HARIAN NEGERI - Jakarta, Ketua Bidang Kemahasiswaan dan Kepemudaan PB SEMMI, Muhammad Senanatha, menegaskan bahwa perjalanan bangsa Indonesia tidak dapat dilepaskan dari kontribusi umat Islam dalam menjaga persatuan nasional dan merawat konsensus kebangsaan yang menjadi fondasi berdirinya Republik Indonesia.
Menurut Senanatha, para tokoh Islam telah menunjukkan sikap kenegarawanan yang luar biasa sejak masa awal kemerdekaan. Demi menjaga persatuan bangsa yang majemuk, para ulama dan tokoh pergerakan Islam menempatkan kepentingan nasional di atas kepentingan golongan, sehingga Indonesia dapat berdiri sebagai negara yang merdeka dan bersatu.
"Umat Islam bukan hanya berjuang untuk merebut kemerdekaan, tetapi juga berperan besar dalam menjaga keutuhan bangsa dan merawat konsensus kebangsaan yang menjadi dasar kehidupan bernegara," ujar Senanatha.
Ia menjelaskan bahwa Pancasila merupakan hasil kesepakatan para pendiri bangsa yang lahir dari semangat persatuan dan musyawarah. Dalam proses tersebut, tokoh-tokoh Islam memberikan teladan tentang pentingnya mengedepankan persaudaraan kebangsaan demi terwujudnya Indonesia yang damai dan berdaulat.
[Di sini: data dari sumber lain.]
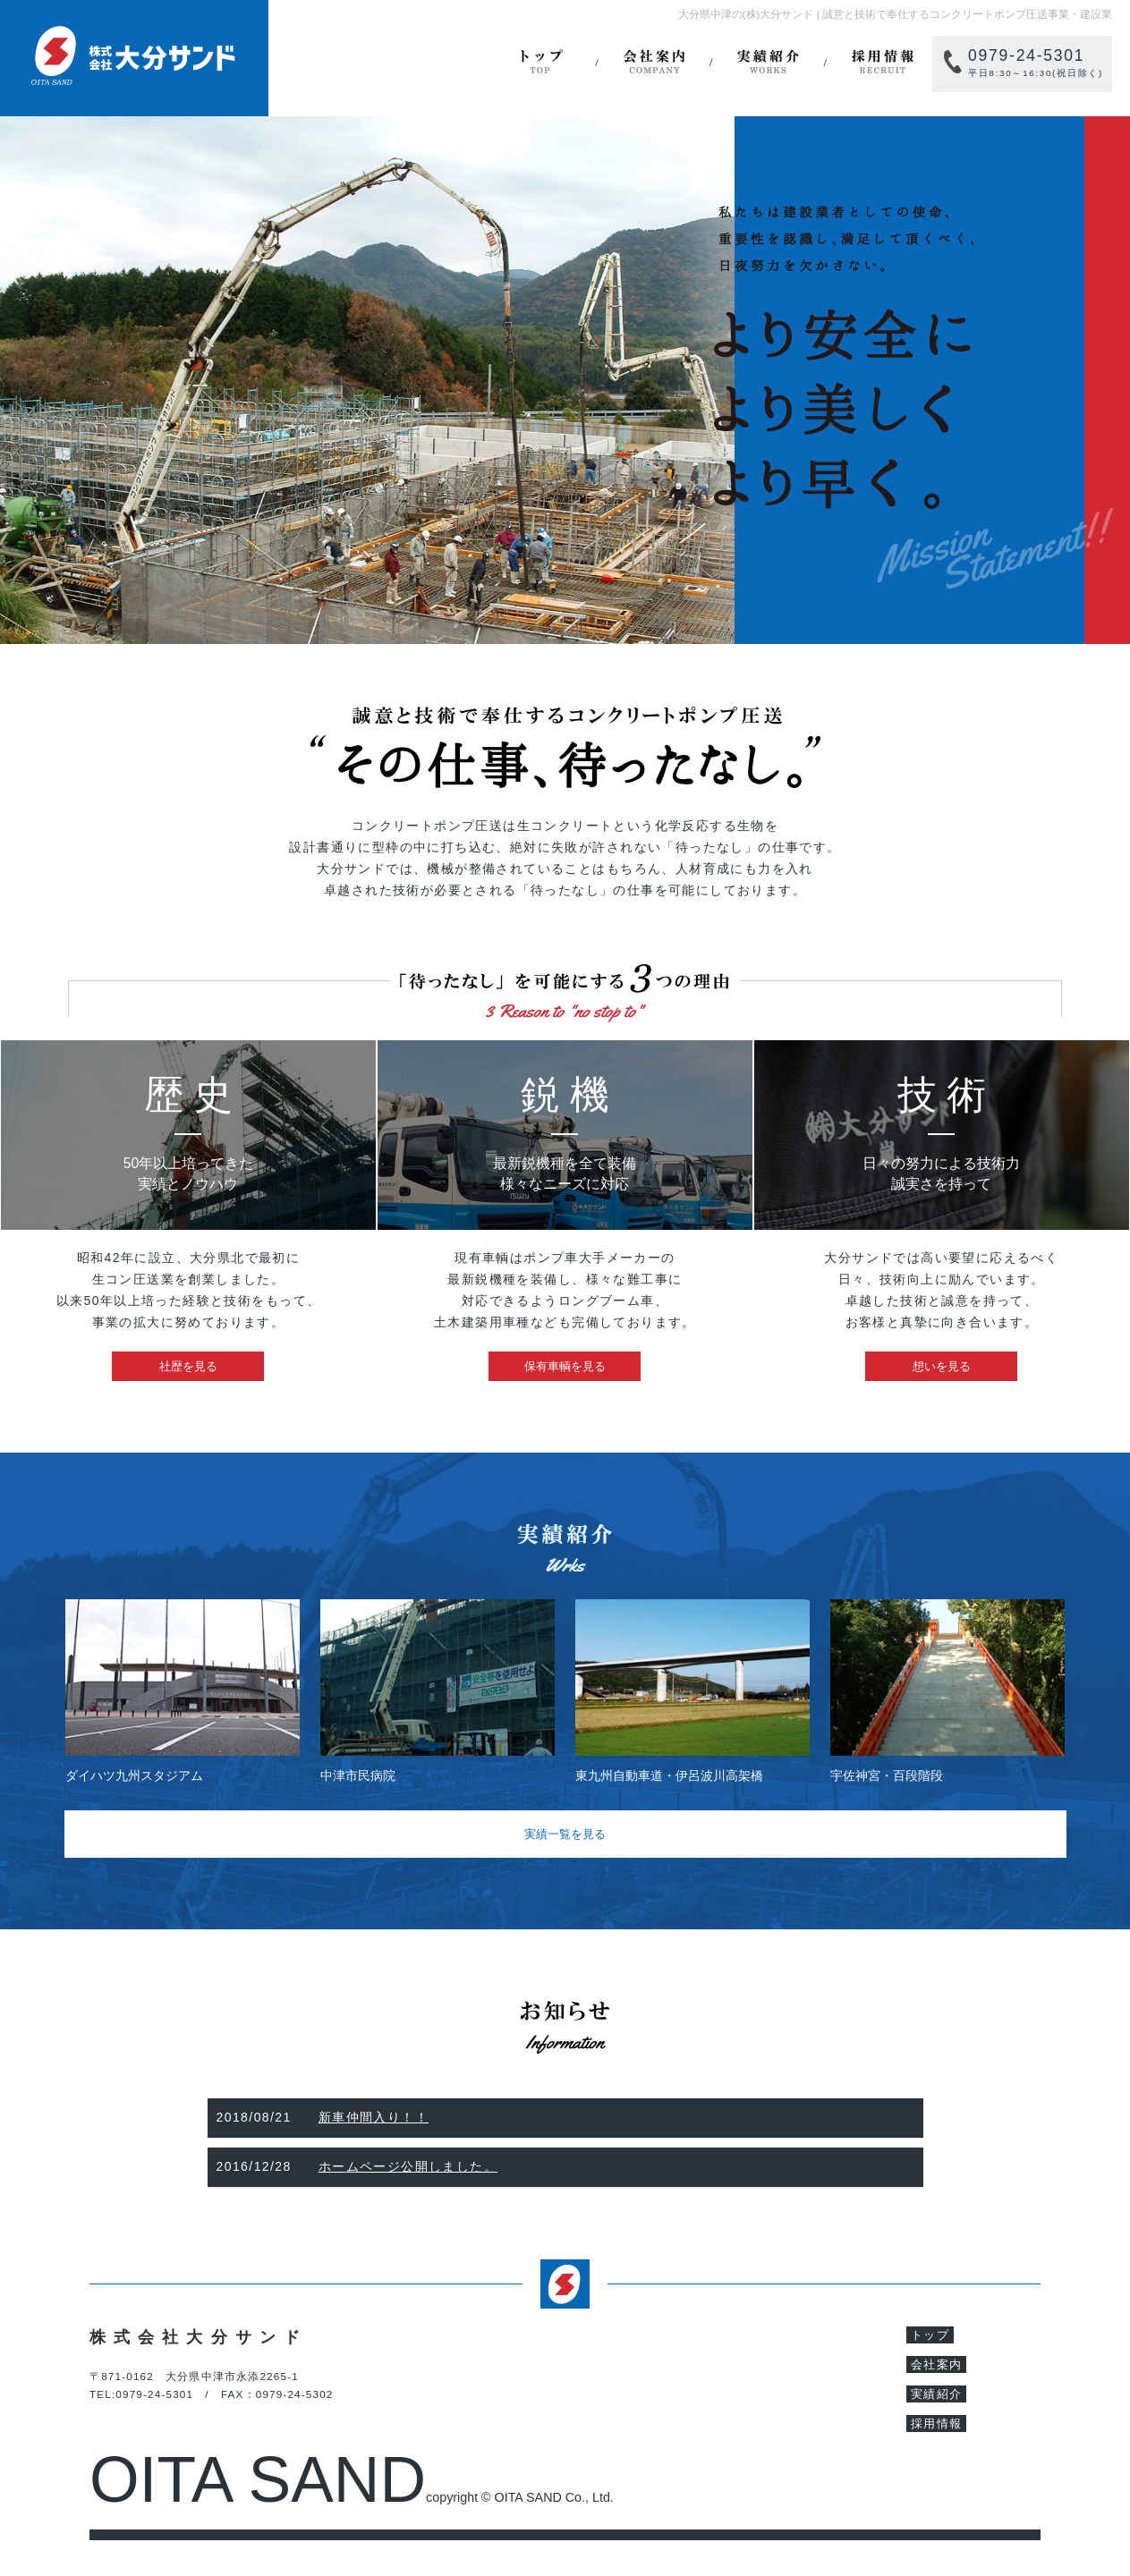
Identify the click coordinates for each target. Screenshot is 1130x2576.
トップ (539, 62)
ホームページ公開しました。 (408, 2166)
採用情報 (882, 62)
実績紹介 (767, 62)
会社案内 (654, 62)
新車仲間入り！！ (374, 2117)
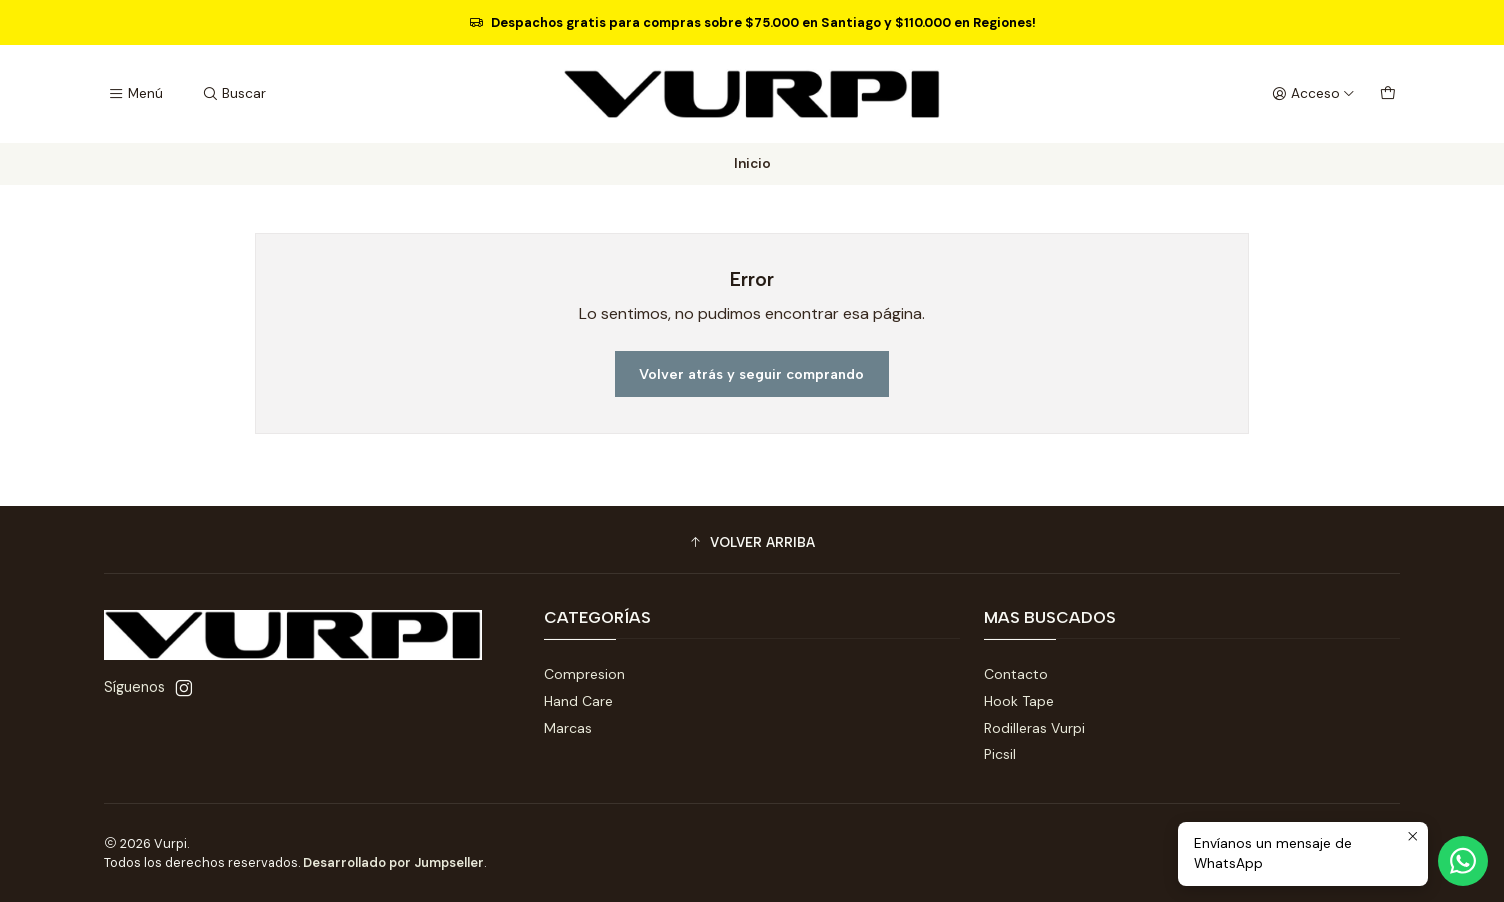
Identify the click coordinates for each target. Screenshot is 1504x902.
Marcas (568, 728)
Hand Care (578, 701)
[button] (752, 542)
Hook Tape (1019, 701)
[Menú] (135, 94)
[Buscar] (233, 94)
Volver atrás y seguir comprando (751, 374)
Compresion (584, 674)
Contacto (1016, 674)
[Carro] (1388, 94)
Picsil (1000, 754)
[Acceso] (1313, 94)
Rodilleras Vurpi (1034, 728)
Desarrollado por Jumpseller (393, 862)
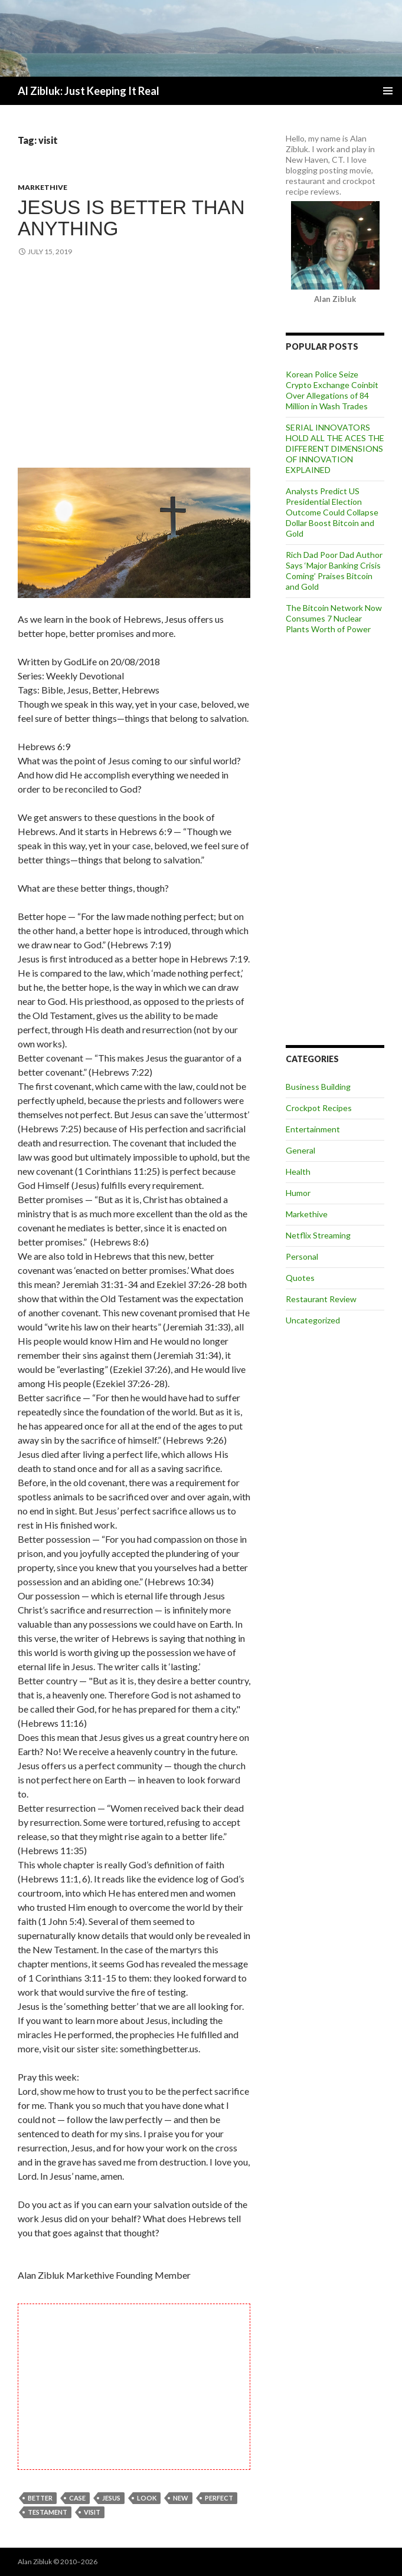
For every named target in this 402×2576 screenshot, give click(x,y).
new (180, 2498)
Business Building (318, 1087)
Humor (298, 1193)
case (77, 2498)
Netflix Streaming (318, 1235)
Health (298, 1172)
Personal (302, 1256)
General (300, 1150)
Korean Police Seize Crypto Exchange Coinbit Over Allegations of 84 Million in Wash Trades (332, 390)
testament (47, 2512)
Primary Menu (388, 91)
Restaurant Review (321, 1299)
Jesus (111, 2498)
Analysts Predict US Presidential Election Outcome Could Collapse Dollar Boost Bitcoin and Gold (332, 512)
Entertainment (313, 1129)
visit (92, 2512)
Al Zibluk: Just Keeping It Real (88, 90)
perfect (219, 2498)
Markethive (42, 187)
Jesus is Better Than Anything (131, 217)
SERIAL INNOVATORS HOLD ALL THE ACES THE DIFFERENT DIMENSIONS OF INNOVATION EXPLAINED (335, 448)
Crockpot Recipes (319, 1108)
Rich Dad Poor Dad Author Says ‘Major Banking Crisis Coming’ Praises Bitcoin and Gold (334, 571)
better (40, 2498)
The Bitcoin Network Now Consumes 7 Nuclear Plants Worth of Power (334, 618)
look (146, 2498)
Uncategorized (313, 1320)
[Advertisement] (134, 363)
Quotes (300, 1278)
Lebih lanjut, Senanatha menilai bahwa nilai-nilai Islam sejatinya sejalan dengan prinsip-prinsip yang terkandung dalam Pancasila, seperti keadilan, kemanusiaan, persatuan, musyawarah, dan kesejahteraan sosial. Oleh karena itu, upaya mempertentangkan Islam dengan Pancasila merupakan pandangan yang tidak memiliki dasar historis maupun ideologis.
"Islam dan Pancasila bukanlah dua hal yang saling bertentangan. Keduanya justru menjadi kekuatan yang memperkokoh kehidupan berbangsa dan bernegara. Para ulama dan tokoh Islam telah memberikan contoh bagaimana nilai-nilai keislaman dapat berjalan beriringan dengan komitmen kebangsaan," tegasnya.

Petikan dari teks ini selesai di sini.